[Saved entries]
──────────

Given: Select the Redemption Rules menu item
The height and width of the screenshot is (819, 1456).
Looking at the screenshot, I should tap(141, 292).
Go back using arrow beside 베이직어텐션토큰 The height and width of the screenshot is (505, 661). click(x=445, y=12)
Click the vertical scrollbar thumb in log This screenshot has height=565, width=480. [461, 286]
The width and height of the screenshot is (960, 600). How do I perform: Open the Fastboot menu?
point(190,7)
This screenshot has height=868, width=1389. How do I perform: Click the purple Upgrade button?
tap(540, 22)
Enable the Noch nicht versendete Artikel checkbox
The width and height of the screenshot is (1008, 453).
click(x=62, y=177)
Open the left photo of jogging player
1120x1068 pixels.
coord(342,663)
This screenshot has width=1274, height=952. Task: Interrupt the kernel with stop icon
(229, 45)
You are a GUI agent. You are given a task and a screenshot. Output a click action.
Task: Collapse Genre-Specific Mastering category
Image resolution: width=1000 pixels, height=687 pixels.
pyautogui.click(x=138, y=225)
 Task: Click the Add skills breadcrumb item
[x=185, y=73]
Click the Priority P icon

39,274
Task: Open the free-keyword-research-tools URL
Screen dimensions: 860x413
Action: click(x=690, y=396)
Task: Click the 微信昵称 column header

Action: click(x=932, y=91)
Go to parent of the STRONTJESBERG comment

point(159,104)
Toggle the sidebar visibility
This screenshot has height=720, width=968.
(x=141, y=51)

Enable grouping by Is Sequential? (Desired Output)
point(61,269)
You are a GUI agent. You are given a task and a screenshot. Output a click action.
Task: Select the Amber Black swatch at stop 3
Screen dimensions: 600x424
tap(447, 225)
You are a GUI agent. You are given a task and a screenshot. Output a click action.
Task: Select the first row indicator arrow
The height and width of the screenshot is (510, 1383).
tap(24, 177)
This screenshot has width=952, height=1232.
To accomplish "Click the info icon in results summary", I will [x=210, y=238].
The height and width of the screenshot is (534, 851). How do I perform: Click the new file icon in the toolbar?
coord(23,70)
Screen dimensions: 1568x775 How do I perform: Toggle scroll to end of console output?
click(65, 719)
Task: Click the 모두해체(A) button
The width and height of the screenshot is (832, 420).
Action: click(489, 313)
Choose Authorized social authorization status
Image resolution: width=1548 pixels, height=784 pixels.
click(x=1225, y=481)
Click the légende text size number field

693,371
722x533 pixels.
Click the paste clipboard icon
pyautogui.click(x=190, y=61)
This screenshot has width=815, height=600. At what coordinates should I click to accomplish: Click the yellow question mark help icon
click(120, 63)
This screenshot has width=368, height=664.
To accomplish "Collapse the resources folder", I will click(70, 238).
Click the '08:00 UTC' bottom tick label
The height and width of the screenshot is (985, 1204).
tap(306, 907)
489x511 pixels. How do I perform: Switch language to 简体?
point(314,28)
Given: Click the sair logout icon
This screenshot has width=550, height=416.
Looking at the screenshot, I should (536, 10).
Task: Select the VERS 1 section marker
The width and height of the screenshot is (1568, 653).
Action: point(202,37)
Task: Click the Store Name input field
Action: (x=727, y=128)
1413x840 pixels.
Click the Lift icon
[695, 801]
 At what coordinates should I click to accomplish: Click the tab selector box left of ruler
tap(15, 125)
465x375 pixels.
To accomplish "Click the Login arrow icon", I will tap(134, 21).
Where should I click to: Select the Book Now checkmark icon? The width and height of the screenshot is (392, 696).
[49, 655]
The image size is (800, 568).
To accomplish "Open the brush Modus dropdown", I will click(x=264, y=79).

──────────

DESCRIPTION OF THE TASK:
Write out verbatim the lines of the items above, beginning with the line that contains "Task: Click the Add skills breadcrumb item" and continuing through the line that contains "Action: click(489, 313)", with both of those lines included.

REPLY:
 Task: Click the Add skills breadcrumb item
[x=185, y=73]
Click the Priority P icon

39,274
Task: Open the free-keyword-research-tools URL
Screen dimensions: 860x413
Action: click(x=690, y=396)
Task: Click the 微信昵称 column header

Action: click(x=932, y=91)
Go to parent of the STRONTJESBERG comment

point(159,104)
Toggle the sidebar visibility
This screenshot has height=720, width=968.
(x=141, y=51)

Enable grouping by Is Sequential? (Desired Output)
point(61,269)
You are a GUI agent. You are given a task and a screenshot. Output a click action.
Task: Select the Amber Black swatch at stop 3
Screen dimensions: 600x424
tap(447, 225)
You are a GUI agent. You are given a task and a screenshot. Output a click action.
Task: Select the first row indicator arrow
The height and width of the screenshot is (510, 1383).
tap(24, 177)
This screenshot has width=952, height=1232.
To accomplish "Click the info icon in results summary", I will [x=210, y=238].
The height and width of the screenshot is (534, 851). How do I perform: Click the new file icon in the toolbar?
coord(23,70)
Screen dimensions: 1568x775 How do I perform: Toggle scroll to end of console output?
click(65, 719)
Task: Click the 모두해체(A) button
The width and height of the screenshot is (832, 420).
Action: click(489, 313)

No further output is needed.